Turek jest dobrze nam znanym klubem. Spotykaliśmy się z nim wiele razy w III lidze. Poznaliśmy się w roku 2002, kiedy to awansował on na trzeci front i był rewelacją rozgrywek. Pech chciał, że na samym początku zawitał do Świnoujścia i w sierpniowym upale wygrał 2-0. Rewanż odbył się przy trzaskającym mrozie w Turku i zakończył bezbramkowym remisem. Kolejny mecz w Świnoujściu znowu odbył się w sierpniu, ale tym razem było 2-0 dla Floty, a Tur znalazł się w niemałym kryzysie. W tej sytuacji ciężko było o pesymizm w meczu rewanżowym, a jednak mecz się fatalnie ułożył i Tur wygrał 3-0. W kolejnym sezonie zespoły sąsiadowały z sobą w środku tabeli i po zaciętych bojach wygrywali minimalnie gospodarze; w Turku mimo przegrywania do przerwy Tur wygrał 2-1, w Świnoujściu było 1-0 dla Floty. W sierpniu 2005 roku Tur ponownie zawitał do Świnoujścia i wygrał 6-2, zaś w Turku był bezbramkowy remis. Po tym sezonie Flota spadła do IV ligi, rok później Tur awansował do II. Zatem po raz kolejny drużyny te spotkały się 06 września 2008 roku w zreformowanej w I lidze. Wtedy po raz pierwszy Flota wygrała w Turku. Do przerwy był bezbramkowy remis, siedem minut po przerwie Łukasz Cichos zdobył prowadzenie dla Tura, ale dwie riposty Piotra Dziuby przechyliły szalę na naszą korzyść. Jak jednak widać mimo tego bilans jest wiąż korzystny dla Tura, żeby go wyrównać Flota musiałaby najbliższy mecz wygrać różnicą sześciu bramek.
Na aż tak efektowny wyczyn może nie liczmy, ale nie zmienia to faktu, ze zdecydowanym faworytem środowego meczu jest Flota. Jest o osiem pozycji wyżej w tabeli, zdobyła 17 punktów więcej, gra u siebie i ma znacznie lepszą passę. Wiosną Tur zawodzi na całej linii, w sześciu rozegranych meczach zdobył zaledwie dwa punkty i to w jakich meczach - z Odrą i Motorem u siebie! Trudno jednak, żeby było inaczej skoro stracił najgroźniejszego napastnika tj. Łukasza Cichosa, który gra obecnie dla kieleckiej Korony. Na pewno jednak nie można go lekceważyć. Korona wygrała u siebie tylko 1-0 po bramce w 80 minucie, zaś w sobotę Zagłębie wygrało w Turku 2-0 dzięki dwóm bramkom Micanskiego w ciągu 7 minut. Pamiętajmy, że Flota jechała do Jastrzębia jako drużyny niepokonanej a wygrała gładko. Oby los się nie odwrócił, choć na pewno trzeba by ogromnego niefartu by tak się stało. Będąca na fali Flota na pewno nie odpuści, mimo iż mamy duży sentyment do drużyny z Turku z uwagi na szerokie kontakty i często wyrażaną publicznie sympatię tamtejszych kibiców do naszego klubu. Wygrywajcie zatem panowie turkowianie wszystko, ale dopiero po meczu z Flotą. Na przykład tak, jak było to jesienią.

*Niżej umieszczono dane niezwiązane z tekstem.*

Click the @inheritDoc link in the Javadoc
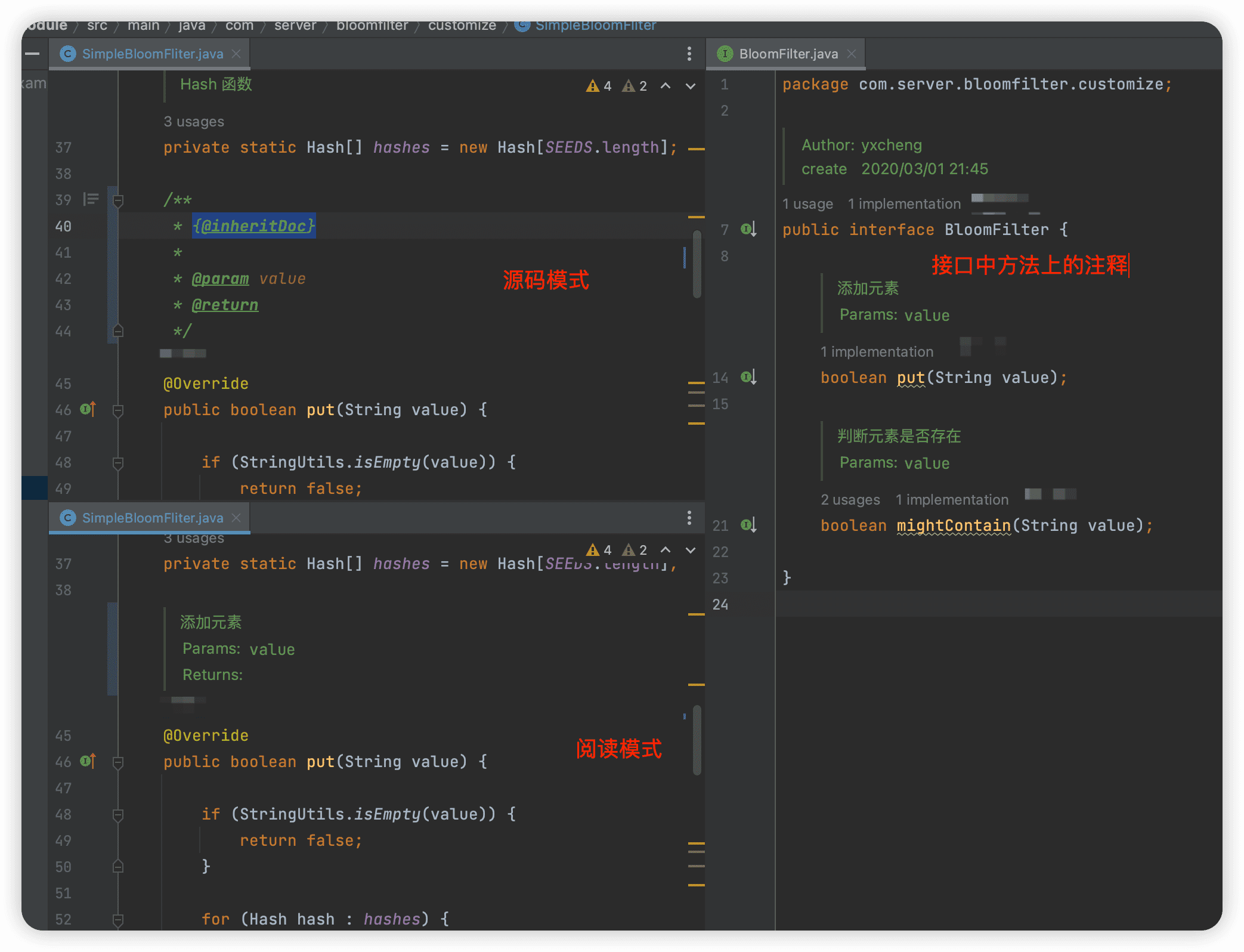Viewport: 1244px width, 952px height. click(253, 226)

Problemy z napadem ma nie tylko Tur. W środowym meczu z powodu kartek nie zagra Magdziński, uraz ma także Dziuba, w dalszym ciągu niezdolny do gry jest Krajanowski. Spotkanie rozpocznie się o godzinie 16:00. Na pewno warto przyjść. Liczymy przecież na podtrzymanie serii i to nie tylko w sensie końcowego wyniku. W ostatnich meczach Flota strzela też filmowe bramki i dla nich warto nawet poświęcić te parę złotych. Pogoda także zachęca.